_Exercise aim_.
Reproduce every one of the following records word for word, keeping each line unchanged.

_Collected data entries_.
+--

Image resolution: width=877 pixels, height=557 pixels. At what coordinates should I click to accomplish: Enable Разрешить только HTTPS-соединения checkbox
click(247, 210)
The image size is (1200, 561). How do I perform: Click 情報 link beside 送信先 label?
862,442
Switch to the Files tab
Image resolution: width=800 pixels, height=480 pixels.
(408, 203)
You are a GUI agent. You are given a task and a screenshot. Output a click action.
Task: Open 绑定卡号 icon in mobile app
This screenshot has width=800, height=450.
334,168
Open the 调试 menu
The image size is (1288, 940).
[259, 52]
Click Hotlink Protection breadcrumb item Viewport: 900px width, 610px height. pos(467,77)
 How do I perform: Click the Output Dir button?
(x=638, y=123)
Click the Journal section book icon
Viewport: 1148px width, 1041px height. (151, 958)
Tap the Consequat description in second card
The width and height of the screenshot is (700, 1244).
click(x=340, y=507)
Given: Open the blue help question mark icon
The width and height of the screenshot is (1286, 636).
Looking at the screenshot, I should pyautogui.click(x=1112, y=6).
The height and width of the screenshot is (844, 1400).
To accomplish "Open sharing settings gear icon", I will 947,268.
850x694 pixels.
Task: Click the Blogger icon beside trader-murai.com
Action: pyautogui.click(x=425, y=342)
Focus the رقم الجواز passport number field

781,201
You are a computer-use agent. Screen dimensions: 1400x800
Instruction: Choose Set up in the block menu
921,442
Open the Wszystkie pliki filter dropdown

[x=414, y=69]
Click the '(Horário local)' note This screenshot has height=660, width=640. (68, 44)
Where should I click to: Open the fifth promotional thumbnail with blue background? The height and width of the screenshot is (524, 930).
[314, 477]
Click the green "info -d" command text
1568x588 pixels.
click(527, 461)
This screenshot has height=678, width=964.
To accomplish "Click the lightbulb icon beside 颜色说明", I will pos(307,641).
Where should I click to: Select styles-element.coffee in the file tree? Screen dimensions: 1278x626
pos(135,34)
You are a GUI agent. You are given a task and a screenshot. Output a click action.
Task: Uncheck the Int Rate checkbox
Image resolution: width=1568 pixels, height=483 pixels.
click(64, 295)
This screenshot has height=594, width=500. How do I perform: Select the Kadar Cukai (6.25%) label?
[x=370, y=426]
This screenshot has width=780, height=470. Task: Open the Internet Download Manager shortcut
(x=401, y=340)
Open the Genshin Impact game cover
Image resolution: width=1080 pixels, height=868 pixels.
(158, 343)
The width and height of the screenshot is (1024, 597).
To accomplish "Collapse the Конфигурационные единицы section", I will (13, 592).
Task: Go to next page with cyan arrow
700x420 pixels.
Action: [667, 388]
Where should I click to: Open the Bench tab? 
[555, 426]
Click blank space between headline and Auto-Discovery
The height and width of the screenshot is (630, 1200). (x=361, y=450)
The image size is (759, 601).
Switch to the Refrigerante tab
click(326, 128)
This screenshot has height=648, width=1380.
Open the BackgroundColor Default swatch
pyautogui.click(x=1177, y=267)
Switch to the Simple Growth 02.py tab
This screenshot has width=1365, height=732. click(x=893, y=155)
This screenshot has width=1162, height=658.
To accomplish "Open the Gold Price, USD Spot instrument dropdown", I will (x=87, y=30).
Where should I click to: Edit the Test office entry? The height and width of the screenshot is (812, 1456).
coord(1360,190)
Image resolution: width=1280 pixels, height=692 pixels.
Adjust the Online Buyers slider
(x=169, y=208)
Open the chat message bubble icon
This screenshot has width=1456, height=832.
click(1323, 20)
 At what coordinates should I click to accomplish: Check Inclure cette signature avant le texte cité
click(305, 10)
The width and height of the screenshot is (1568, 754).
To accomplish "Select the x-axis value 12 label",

+--

_Response to this exercise_.
Image resolution: width=877 pixels, height=557 pixels. At what coordinates should I click to accomplish: Enable Разрешить только HTTPS-соединения checkbox
click(247, 210)
The image size is (1200, 561). How do I perform: Click 情報 link beside 送信先 label?
862,442
Switch to the Files tab
Image resolution: width=800 pixels, height=480 pixels.
(408, 203)
You are a GUI agent. You are given a task and a screenshot. Output a click action.
Task: Open 绑定卡号 icon in mobile app
This screenshot has width=800, height=450.
334,168
Open the 调试 menu
The image size is (1288, 940).
[259, 52]
Click Hotlink Protection breadcrumb item Viewport: 900px width, 610px height. pos(467,77)
 How do I perform: Click the Output Dir button?
(x=638, y=123)
Click the Journal section book icon
Viewport: 1148px width, 1041px height. (151, 958)
Tap the Consequat description in second card
The width and height of the screenshot is (700, 1244).
click(x=340, y=507)
Given: Open the blue help question mark icon
The width and height of the screenshot is (1286, 636).
Looking at the screenshot, I should pyautogui.click(x=1112, y=6).
The height and width of the screenshot is (844, 1400).
To accomplish "Open sharing settings gear icon", I will 947,268.
850x694 pixels.
Task: Click the Blogger icon beside trader-murai.com
Action: pyautogui.click(x=425, y=342)
Focus the رقم الجواز passport number field

781,201
You are a computer-use agent. Screen dimensions: 1400x800
Instruction: Choose Set up in the block menu
921,442
Open the Wszystkie pliki filter dropdown

[x=414, y=69]
Click the '(Horário local)' note This screenshot has height=660, width=640. (68, 44)
Where should I click to: Open the fifth promotional thumbnail with blue background? The height and width of the screenshot is (524, 930).
[314, 477]
Click the green "info -d" command text
1568x588 pixels.
click(527, 461)
This screenshot has height=678, width=964.
To accomplish "Click the lightbulb icon beside 颜色说明", I will pos(307,641).
Where should I click to: Select styles-element.coffee in the file tree? Screen dimensions: 1278x626
pos(135,34)
You are a GUI agent. You are given a task and a screenshot. Output a click action.
Task: Uncheck the Int Rate checkbox
Image resolution: width=1568 pixels, height=483 pixels.
click(64, 295)
This screenshot has height=594, width=500. How do I perform: Select the Kadar Cukai (6.25%) label?
[x=370, y=426]
This screenshot has width=780, height=470. Task: Open the Internet Download Manager shortcut
(x=401, y=340)
Open the Genshin Impact game cover
Image resolution: width=1080 pixels, height=868 pixels.
(158, 343)
The width and height of the screenshot is (1024, 597).
To accomplish "Collapse the Конфигурационные единицы section", I will (13, 592).
Task: Go to next page with cyan arrow
700x420 pixels.
Action: [667, 388]
Where should I click to: Open the Bench tab? 
[555, 426]
Click blank space between headline and Auto-Discovery
The height and width of the screenshot is (630, 1200). (x=361, y=450)
The image size is (759, 601).
Switch to the Refrigerante tab
click(326, 128)
This screenshot has height=648, width=1380.
Open the BackgroundColor Default swatch
pyautogui.click(x=1177, y=267)
Switch to the Simple Growth 02.py tab
This screenshot has width=1365, height=732. click(x=893, y=155)
This screenshot has width=1162, height=658.
To accomplish "Open the Gold Price, USD Spot instrument dropdown", I will (x=87, y=30).
Where should I click to: Edit the Test office entry? The height and width of the screenshot is (812, 1456).
coord(1360,190)
Image resolution: width=1280 pixels, height=692 pixels.
Adjust the Online Buyers slider
(x=169, y=208)
Open the chat message bubble icon
This screenshot has width=1456, height=832.
click(1323, 20)
 At what coordinates should I click to accomplish: Check Inclure cette signature avant le texte cité
click(305, 10)
The width and height of the screenshot is (1568, 754).
To accomplish "Select the x-axis value 12 label",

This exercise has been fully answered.